**Görev Yönergesi A**
Kayıtların başından "I want to click" ifadesini içeren satıra kadar, bu satır da dahil olmak üzere, tüm satırları boş satırları atlayarak numaralı bir listeye dökünüz. Resimler yanıtta yer almamalıdır.
----- Seçilen Metin
Ahmet Özdemir
NİHAT NİKEREL’E ÖZLEM
“Ertelenmiş umutlar düşerken / Eflatun akşamlara, / Karanlık köşebaşları / Ayaza kesiyordu ayışığını. / Paslı sustalıların şavkıması / Mehtaba göz kırpıyordu. / Geçmezdi böyle geceler / Sensiz, kimsesiz / Geçmedi zaman, pusuda. / Bir kuş öttü, / Bir çocuk ağladı, / Kahkaha attı bir kadın, / Sustu bir yürek, durdu.”
İnsan hayattayken yazılmalı gönül alıcı yazılar. Sergilenmeli sevgi sözleri, duygular anlatılmalı. Sunulmalı iltifatlar. Dostun beceri ve başarıları hayattayken ödüllendirmeli ki zayi olmasın. Nihat Nikerel’in büyük oyunculuğu, şairliği, yazarlığı ötesinde insan gibi insan olduğununun tanığıyım. Ama söylemeliydim. Geç kalmamalıydım. Önümüzde daha uzun zamanlar, konuşacak, sözler, boşalacak kadehler var sanmayacaktım. Nereden bilirdim ki, henüz elli dokuz yaşında bir gece uykusunun içine kalbini bırakacak…
Ahh! Canım kardeşim, arkadaşım Nihat Nikerel… Ne büyük gönül adamıydın. Kimseyi kırmaz, karıncayı bile incitmezdin. Şöhretin zirvesindeyken, “Şan şöhret bir gün gelir geçer... Baki kalan dostluklardır,” derdin. Sen Çorumlu, ben Sivaslı aynı burcun çocukları olarak birbirimizi iyi anlardık. Konservatuarın lokalinde dostlarla toplanırdık. Çok azımız kaldı yaşayan. Ne zaman bir televizyon programına konuk olsam, geç saat de olsa, arar, kutlar, bana moral dopingi yapardın. Kör olası zamanın çarkları, kimi öğütmedi ki?
Nihat Nikerel, 5 Şubat 1950’de Çorum’da doğdu. İkimiz de kova burcundaydık., Ben bir iki yaş daha kıdemliydim. Babasının vefatından sonra erken yaşlarda İstanbul'a geldi. Çeşitli işlerde çalıştıktan sonra, 1972-1976 yılları arasında dünyanın pek çok ülkesini gezdi. Daha sonra yurda döndü. 1985 yılında senaryolaştırılabilecek öykü yazarak sinemaya adım attı.
Çeşitli sinema ve dizi filmlerde rol almaya, kitaplar yazmaya başladı.
Nikerel, İstanbul Aydın Üniversitesinde İletişim Fakültesi Gazetecilik Bölümünü bitirdi. Aynı zamanda öğretim görevlisi olarak İletişim bölümünde ders verdi.
----------
**Görev Yönergesi B**
Nihat Nikerel'i anan yazıya göre aşağıdaki soruları yanıtlayınız:
(i) Nihat Nikerel kaç yaşındayken hayatını kaybetti?
(ii) Nihat Nikerel hangi tarihte ve nerede doğdu?
(iii) Nihat Nikerel hangi üniversitenin hangi bölümünden mezun oldu?
----- Verilen Bilgiler
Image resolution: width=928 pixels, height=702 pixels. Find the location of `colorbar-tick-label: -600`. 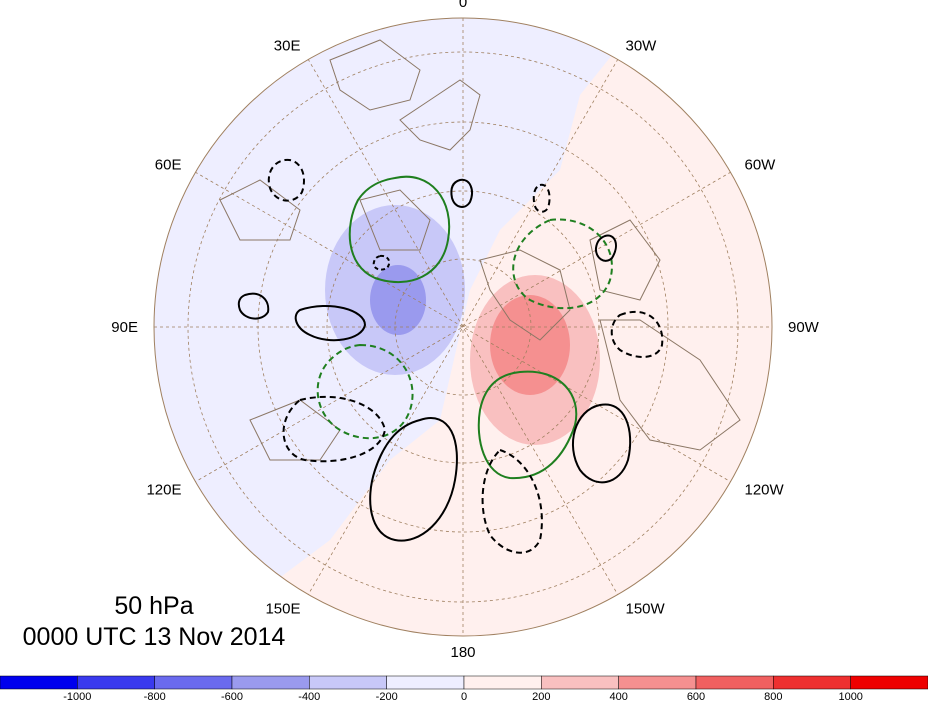

colorbar-tick-label: -600 is located at coordinates (232, 696).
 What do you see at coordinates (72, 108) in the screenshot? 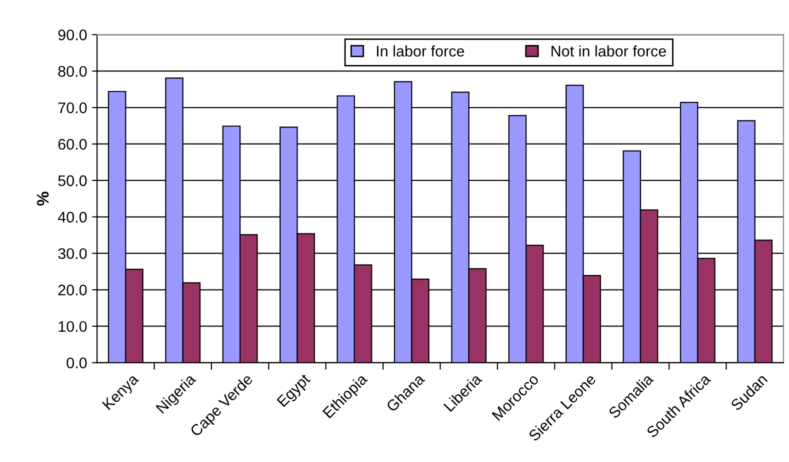
I see `y-tick-label: 70.0` at bounding box center [72, 108].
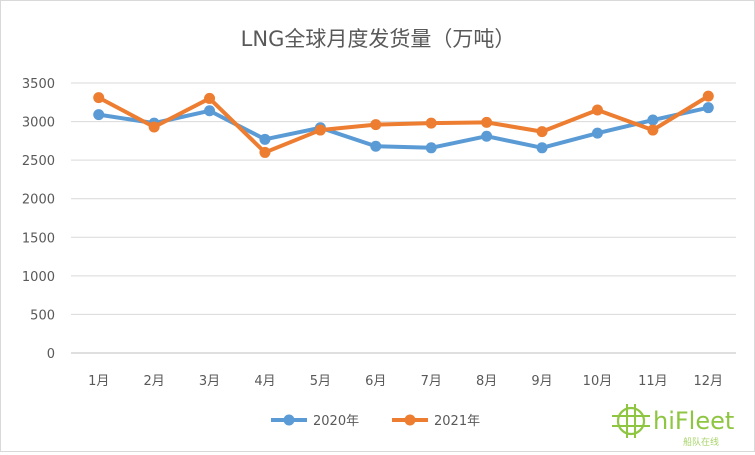  I want to click on x-tick-label: 7月, so click(432, 382).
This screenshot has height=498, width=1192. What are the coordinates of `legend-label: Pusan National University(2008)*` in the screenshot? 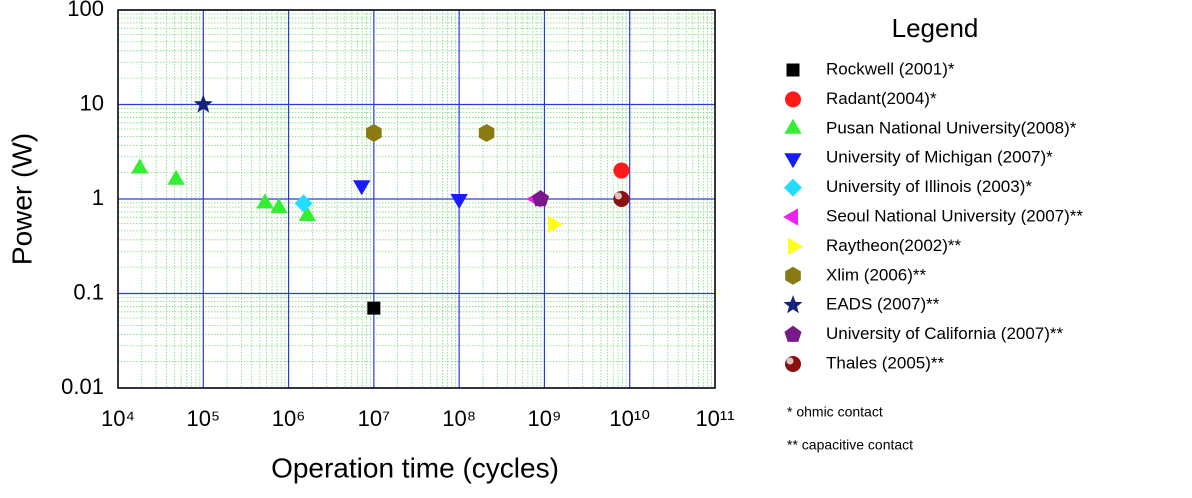 It's located at (952, 128).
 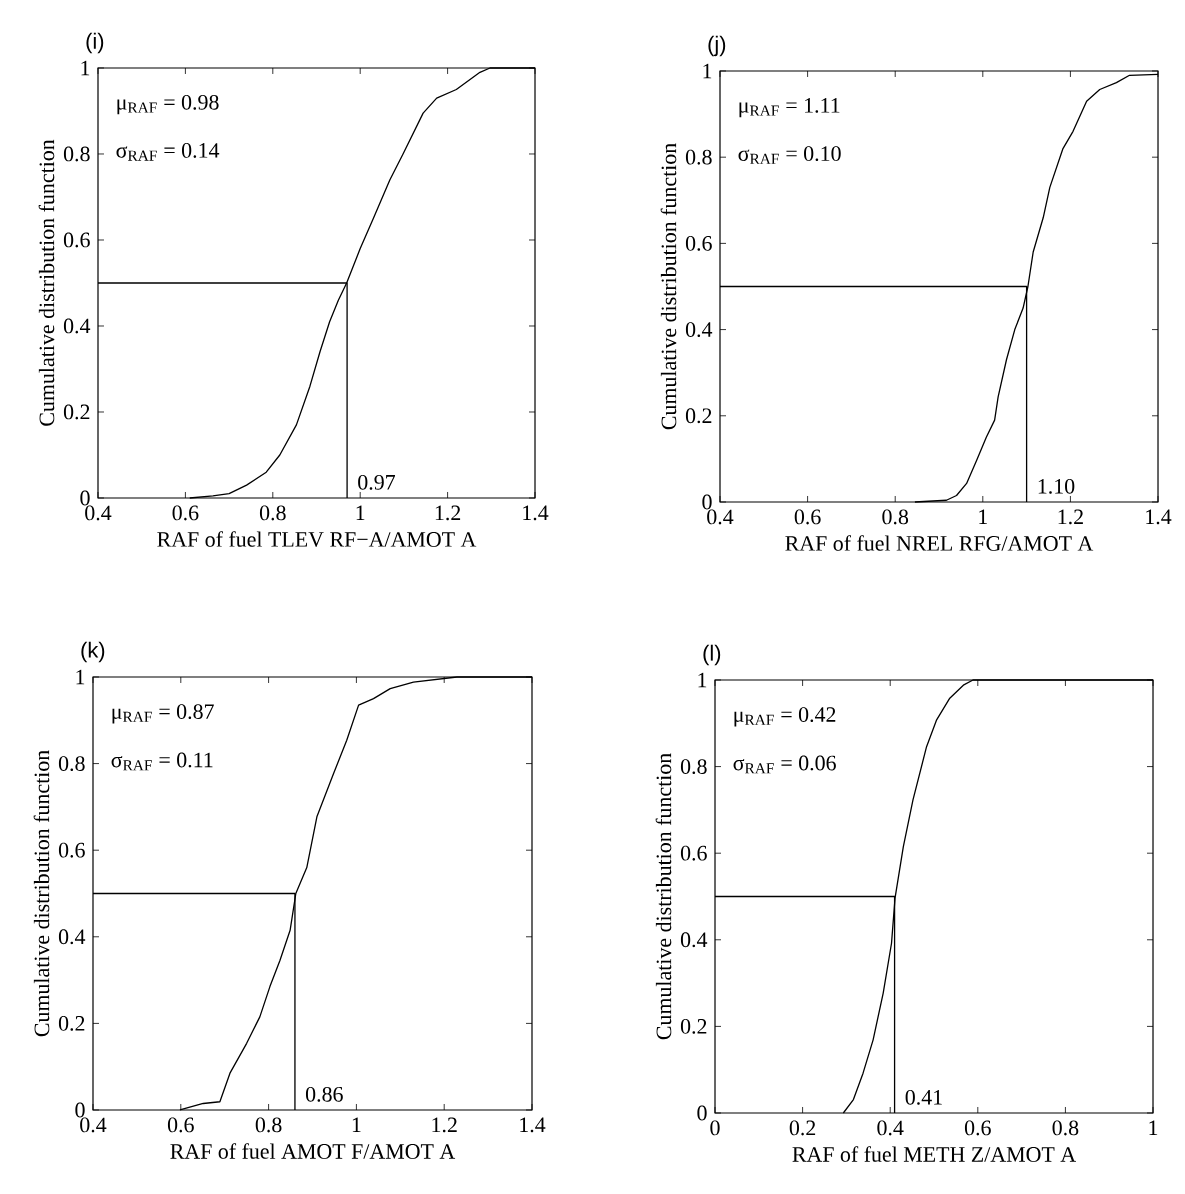 What do you see at coordinates (784, 764) in the screenshot?
I see `annotation: σ$_{RAF}$ = 0.06` at bounding box center [784, 764].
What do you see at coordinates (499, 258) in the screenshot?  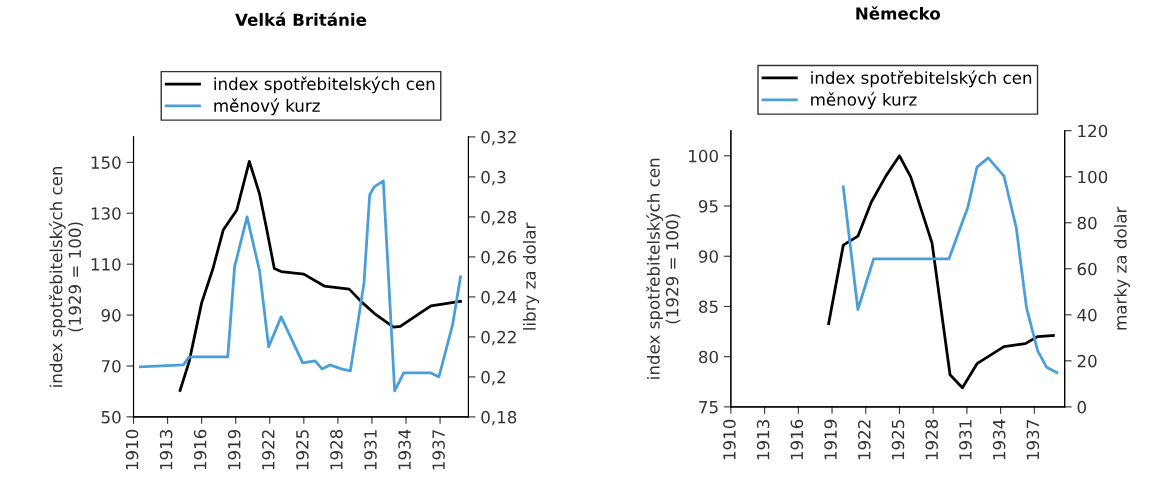 I see `y2-tick-label: 0,26` at bounding box center [499, 258].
----------
**Yanıt Bölümü A**
1. Image resolution: width=928 pixels, height=702 pixels. Find the location of `colorbar-tick-label: -600`. 
2. colorbar-tick-label: -600 is located at coordinates (232, 696).
3.  What do you see at coordinates (72, 108) in the screenshot? 
4. I see `y-tick-label: 70.0` at bounding box center [72, 108].
5.   I want to click on x-tick-label: 7月, so click(432, 382).

**Yanıt Bölümü B**
(i) Elli dokuz yaşında.
(ii) 5 Şubat 1950'de Çorum'da.
(iii) İstanbul Aydın Üniversitesi İletişim Fakültesi Gazetecilik Bölümü'nden.